**REQUEST 1**
In the text below about the GX Art Trail Pilot Project, what kinds of works have the artists and artisans provided for exhibition?
**REQUEST 2**
Write a continuation of the passage below on the GX Art Trail Pilot Project, picking up right after its last sentence.

**PAGE**
The GX Art Trail Pilot Project is a unique opportunity for Ginninderry to reaffirm its commitment to the arts and sustainability by showcasing within the display village hand crafted products made by local artists and craftspeople, creating a showcase of local creativity and adding a unique and high quality aesthetic to the display village.

The proximity of Ginninderry to the Strathnairn arts community demonstrates the existing presence of the arts and GX Art Trail Project strengthens this relationship by supporting not only the artists of Strathnairn but also the broader Capital Region arts community in providing a creative, integrated opportunity to showcase and offer for sale high quality art and craft works.

A curated group of artists and artisans have provided works for exhibition within the GX Display Village homes. These include decorative ceramic and glass works, prints, paintings and sculptural pieces. Products traditionally used to style display village homes are mostly mass produced, off the shelf items which lend a bland, mass market look to the environments.  The hand-made items strongly signal the commitment of Ginninderry to provide real support to local artists and craftspeople through the opportunity for sales and exposure

The works are offered for sale and can be viewed in the display homes and through a catalogue available in hard copy, on the Ginninderry website and via the GX phone app.

**RECORDED DATA**
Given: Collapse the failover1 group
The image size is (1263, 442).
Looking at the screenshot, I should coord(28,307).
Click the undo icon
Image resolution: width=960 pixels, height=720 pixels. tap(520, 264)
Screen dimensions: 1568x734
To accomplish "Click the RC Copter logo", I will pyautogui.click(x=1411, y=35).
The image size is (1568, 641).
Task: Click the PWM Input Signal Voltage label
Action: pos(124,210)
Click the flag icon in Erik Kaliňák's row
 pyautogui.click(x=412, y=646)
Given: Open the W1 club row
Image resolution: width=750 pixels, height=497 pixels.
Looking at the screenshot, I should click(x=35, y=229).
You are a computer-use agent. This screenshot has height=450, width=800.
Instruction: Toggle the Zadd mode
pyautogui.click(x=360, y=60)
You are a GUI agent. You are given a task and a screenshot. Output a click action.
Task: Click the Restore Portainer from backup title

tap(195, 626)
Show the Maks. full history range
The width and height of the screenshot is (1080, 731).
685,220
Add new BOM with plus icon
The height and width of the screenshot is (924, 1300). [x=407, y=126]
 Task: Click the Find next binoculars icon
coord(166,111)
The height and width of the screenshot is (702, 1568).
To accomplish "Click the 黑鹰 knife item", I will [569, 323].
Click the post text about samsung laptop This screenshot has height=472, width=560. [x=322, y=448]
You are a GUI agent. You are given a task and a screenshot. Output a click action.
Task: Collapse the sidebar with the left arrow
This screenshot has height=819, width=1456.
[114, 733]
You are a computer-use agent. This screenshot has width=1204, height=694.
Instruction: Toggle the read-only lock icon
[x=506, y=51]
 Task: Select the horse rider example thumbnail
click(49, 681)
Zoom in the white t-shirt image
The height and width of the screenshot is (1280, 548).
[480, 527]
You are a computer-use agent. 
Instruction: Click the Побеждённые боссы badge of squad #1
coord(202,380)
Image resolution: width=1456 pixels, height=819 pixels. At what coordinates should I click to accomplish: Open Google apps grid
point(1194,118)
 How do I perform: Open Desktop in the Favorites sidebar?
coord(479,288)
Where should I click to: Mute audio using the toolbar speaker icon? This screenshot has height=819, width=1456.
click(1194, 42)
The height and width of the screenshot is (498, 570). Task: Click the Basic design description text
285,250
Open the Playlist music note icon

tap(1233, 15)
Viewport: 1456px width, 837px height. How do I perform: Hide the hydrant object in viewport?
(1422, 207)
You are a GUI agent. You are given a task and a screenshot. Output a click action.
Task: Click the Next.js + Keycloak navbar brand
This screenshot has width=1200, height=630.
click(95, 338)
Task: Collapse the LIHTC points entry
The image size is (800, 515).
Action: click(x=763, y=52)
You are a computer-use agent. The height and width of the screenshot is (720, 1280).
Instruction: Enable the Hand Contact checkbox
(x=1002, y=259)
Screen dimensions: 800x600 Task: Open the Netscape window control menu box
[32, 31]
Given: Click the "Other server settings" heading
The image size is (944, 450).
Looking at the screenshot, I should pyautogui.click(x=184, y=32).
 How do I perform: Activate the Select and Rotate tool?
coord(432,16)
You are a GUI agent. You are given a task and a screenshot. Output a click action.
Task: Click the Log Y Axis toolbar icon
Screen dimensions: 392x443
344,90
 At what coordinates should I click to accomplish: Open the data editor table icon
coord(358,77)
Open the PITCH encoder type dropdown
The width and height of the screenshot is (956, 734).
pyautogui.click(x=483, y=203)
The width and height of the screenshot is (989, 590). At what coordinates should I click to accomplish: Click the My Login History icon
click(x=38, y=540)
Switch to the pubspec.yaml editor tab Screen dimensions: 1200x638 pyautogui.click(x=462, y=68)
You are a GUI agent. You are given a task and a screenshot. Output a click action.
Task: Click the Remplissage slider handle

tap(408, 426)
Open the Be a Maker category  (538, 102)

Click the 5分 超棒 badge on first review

**WRITTEN RESPONSE 1**
Decorative ceramic and glass works, prints, paintings and sculptural pieces.

**WRITTEN RESPONSE 2**
This project aims to reinforce Ginninderry as a hub for artists and as a place that supports artistic endeavor.

Each display home provides the opportunity to be individually curated as an exhibition. The exhibitions will be periodically rotated, with the product catalogue and online service being updated as necessary.

If you would like to be considered as a contributing artist for the GX Art Trail please contact susan@ginninderry.com for information on how to submit an Expression of Interest.

 

See the GX Art Trail Catalogue.

GX Art Trail Artist Profiles:

 

Ginninderry Design Library

Ginninderry is committed to building quality open spaces which enhance the public realm. To support this commitment a Design Library has been established to provide place recognition and artistic continuity across the project site.

The Design Library is intended to contribute to the development of attractive, accessible places that create a sense of place and memory, where people are drawn to meet and network. The designs have been created by three prominent regional artists, Geoff Farquhar-Still, Claire Primrose and GW Bot and are licensed to Riverview Projects for use in the public domain. These designs are available at no cost to approved architects/builders.

The designs or elements thereof may be used as part of façade designs, signage, seating, walkways and so on. In particular, where the facades and walls of private buildings frame public space, we encourage architects/builders to make use of the Design Library as feature elements.

There are currently sixty designs available for use and some examples are below.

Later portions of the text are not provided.